Times are good, at least potentially, for the two leading manufacturers of stand-alone point-of-sale terminals. The U.S. market is moving to EMV chip card acceptance, and there’s growing demand for terminals that can support advanced encryption and other security protocols to better protect transactions in transit.
Yet when looking at what’s at stake for the region’s – and the world’s – two top terminal makers, VeriFone Systems Inc. and Ingenico Group, it seems VeriFone is the most vulnerable, at least in the U.S. Here’s why.
VeriFone long has been the market’s leader in the region, where last year it captured a 51.5 percent share of terminal shipments to Ingenico’s 17.4 percent share, according to Nilson Report. Though still a wide gap, VeriFone’s 2013 U.S. shipment total of 936,000 represented a 17 percent drop from a year earlier, while Ingenico’s 317,000 shipment total last year represented a 47 percent boost, Nilson says.
Ingenico’s relative expertise with EMV terminals could be a factor. Also affecting the market is growth in integrated tablets, which is reducing use of traditional terminals among small and midsize merchants. With VeriFone’s local dominance in the market, it’s especially vulnerable to that growing trend.
Conversely, Ingenico rules globally, holding a 30 percent shipment share last year (up from 28.3 percent a year earlier) to runner-up VeriFone’s 18.6 percent share (down from 25.8 percent). Ingenico’s global shipment total of 6.7 million devices represented an 18 percent boost from 2012, while VeriFone’s 4.2 million shipments represented a 20 percent decline.
Indeed, when looking at these terminal makers side by side, it appears at little bit like advantage Ingenico. VeriFone last year replaced long-term leader Doug Bergeron with former Citibank executive Paul Galant, who has begun to put some strategic plans in place.
To address the changing markets, and to get their internal systems more aligned and efficient, both companies recently implemented changes designed to streamline operations. The companies have taken to using different tactics to accomplish their goals, mostly based on their own internal needs.
VeriFone recently launched an initiative to streamline the company’s operations under new CEO Galant’s vision to “become our clients’ most trusted, most secure and innovative partner by delivering terminals, payment as a service and commerce enablement solutions."
To accomplish its goal, VeriFone moved to fix how it is managed by executing its three top company initiatives, which include redefining its global product-management processes and portfolio, re-engineering its R&D function, and improving its cost structure.
Though the initiative is a work in progress, the company has begun to identify areas needing fixing. Each of its more than 1,000 SKUs has been initially vetted, for example, and management has identified at least 25% for rationalization and replacement. In doing so, the company hopes to reduce complexity across the company, from development to procurement to sales and marketing and to customer support.
VeriFone also is addressing the overlap in its operating model through its third initiative, which is cost optimization, having identified more than 50 cost-savings projects.

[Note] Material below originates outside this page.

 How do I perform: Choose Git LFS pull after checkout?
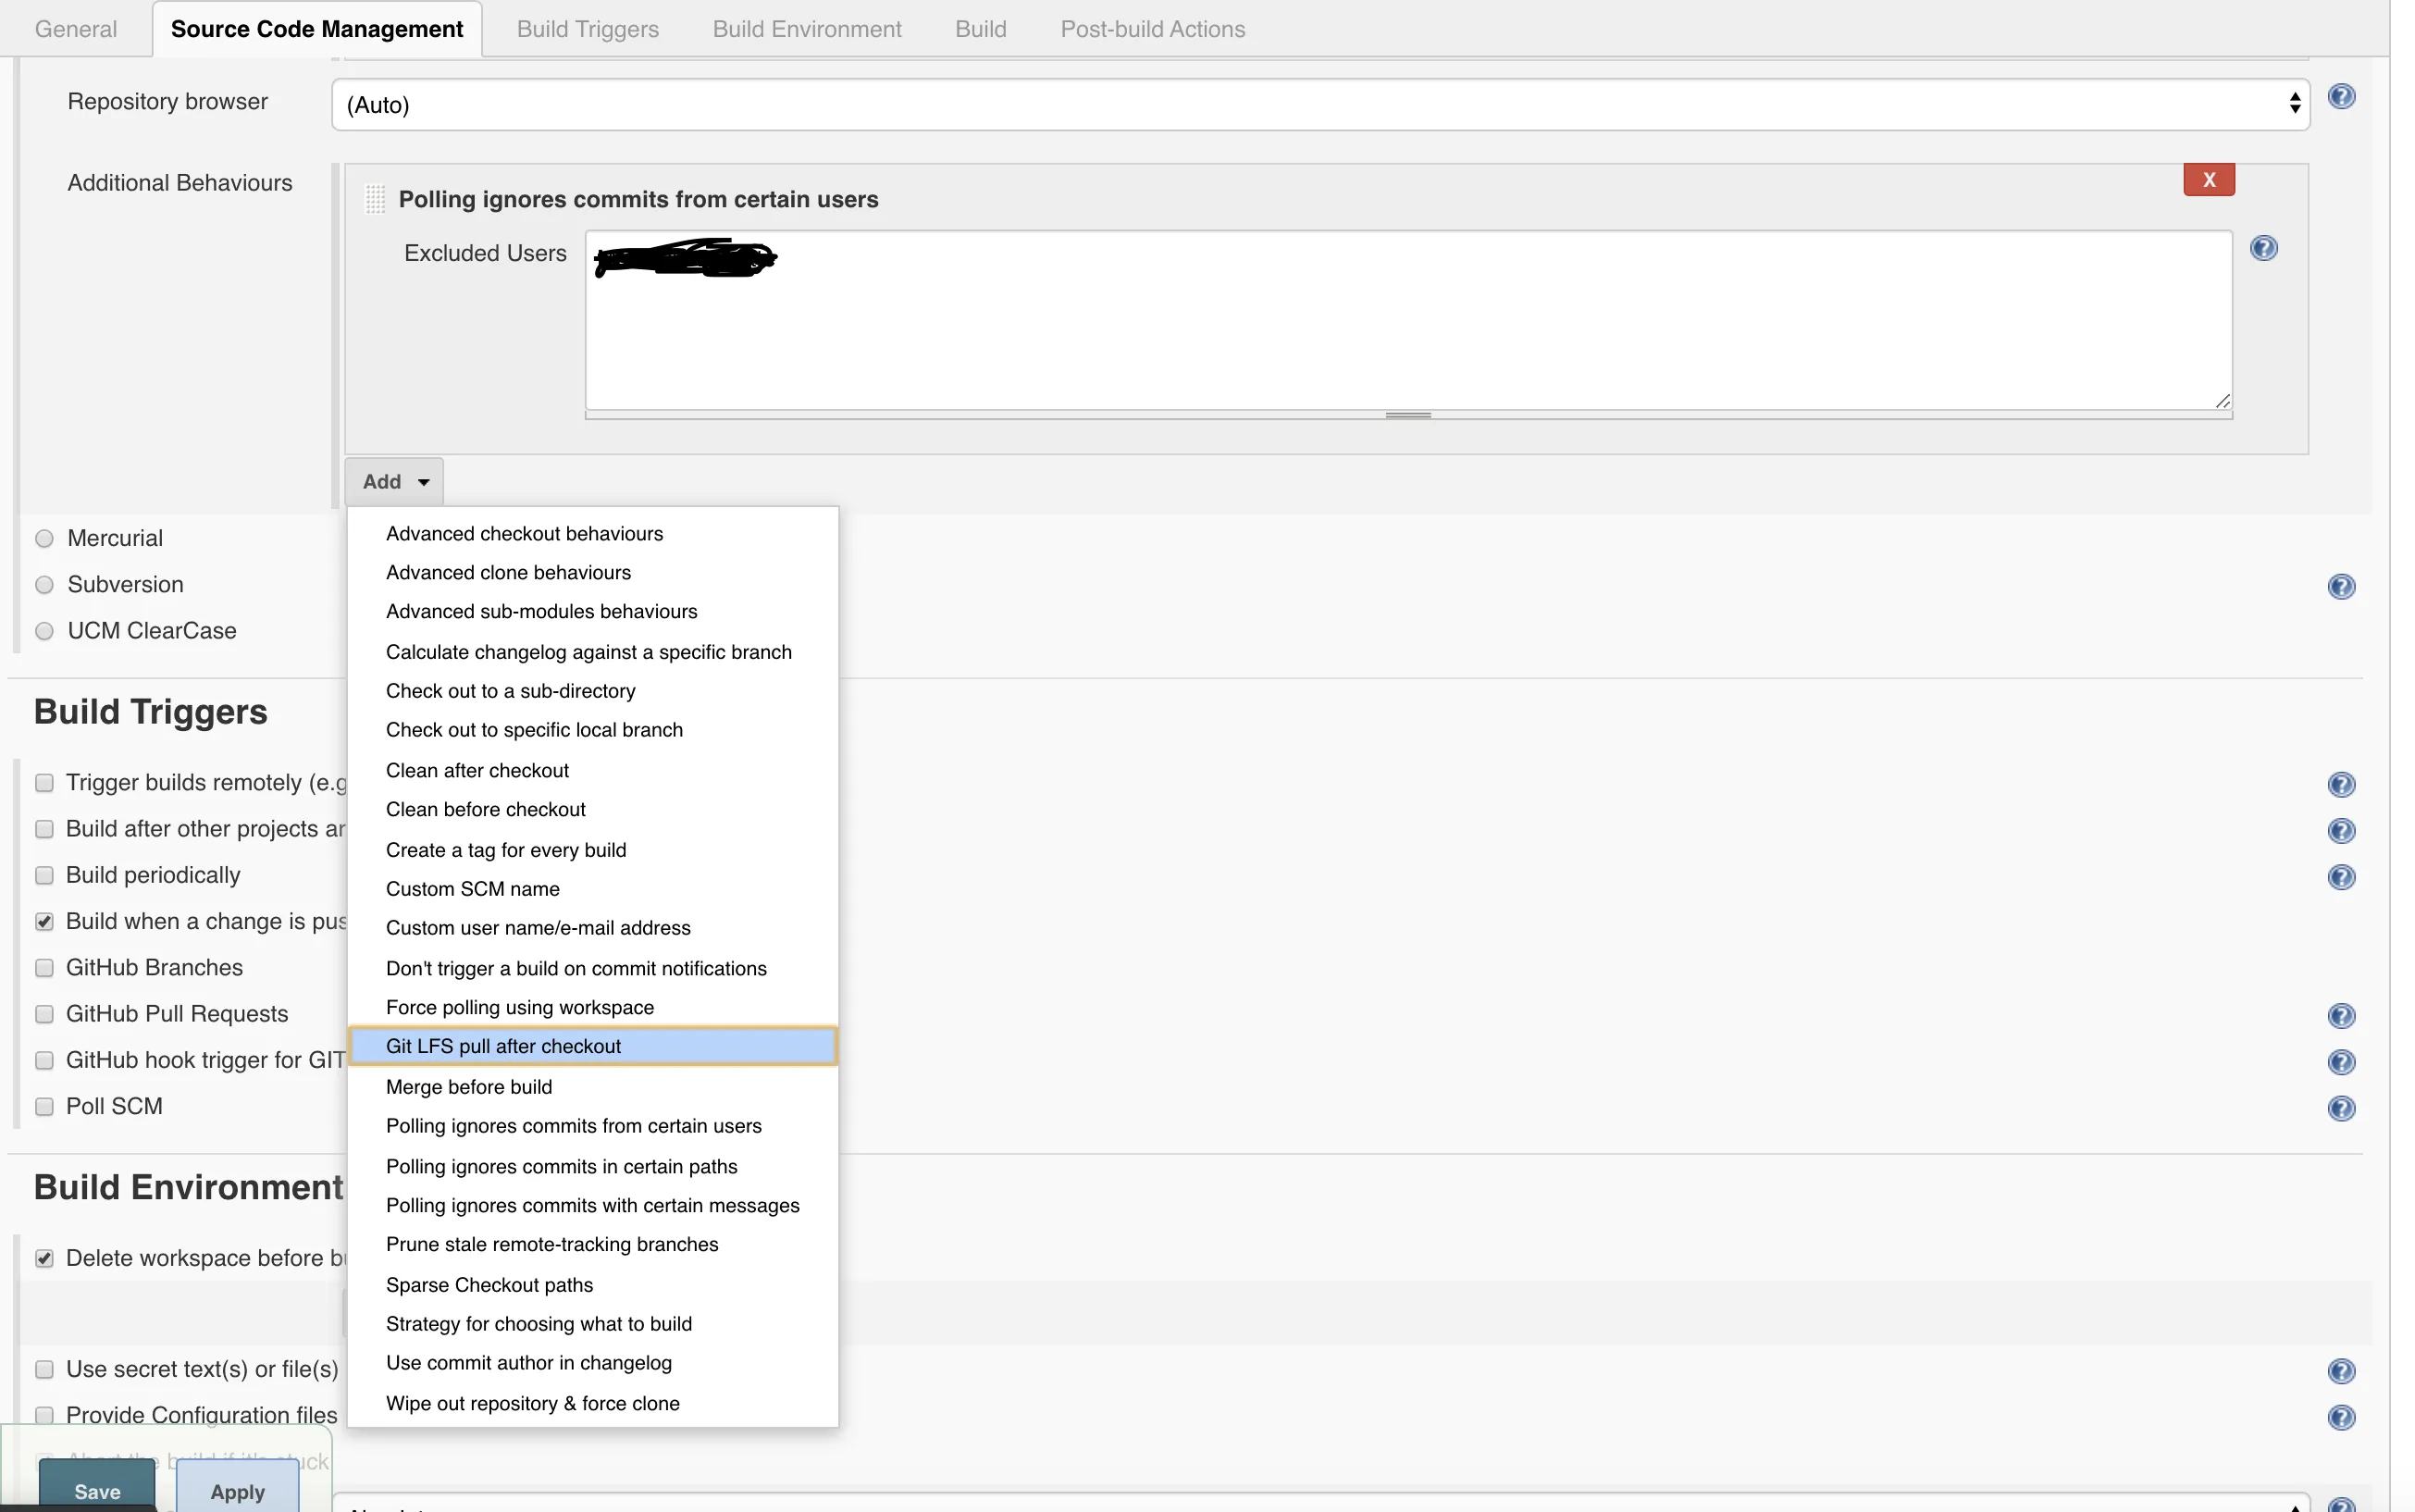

Ingenico also has been busy streamlining its internal operations. To reflect what it says is its evolution from a payment terminals provider to a seamless payment services provider, the company in June changed its corporate brand name “Ingenico Group."
Earlier in the year, Ingenico also combined its European business, or Euro-SEPA, and its Transaction business under a new entity. That initiative was built off Ingenico’s acquisition and integration of online payment-services provider Ogone. The new payment service now focuses on both offline and online transactions.
VeriFone, which not too long ago was in an acquisition mode, having acquired Hypercom’s U.S. operations in 2011, has been quiet of late in terms of merger activity. Ingenico, however, has been busy filling its own holes through mergers. In addition to its Ogone acquisition, the company also recently announced plans to acquire eCommerce payments provider GlobalCollect. GlobalCollect’s cross-border processing expertise will further help Ingenico fulfill its multichannel and to spread risk away from its terminal business exclusively. Ingenico also recently took on a majority interest in mobile commerce platform provider ROAM as part of a multichannel push.
Different strategies, similar goals. How the rest of 2014 pans out for the two terminal makers could depend on the success of what they’re doing now to address what they perceive as necessary fixes to push ahead.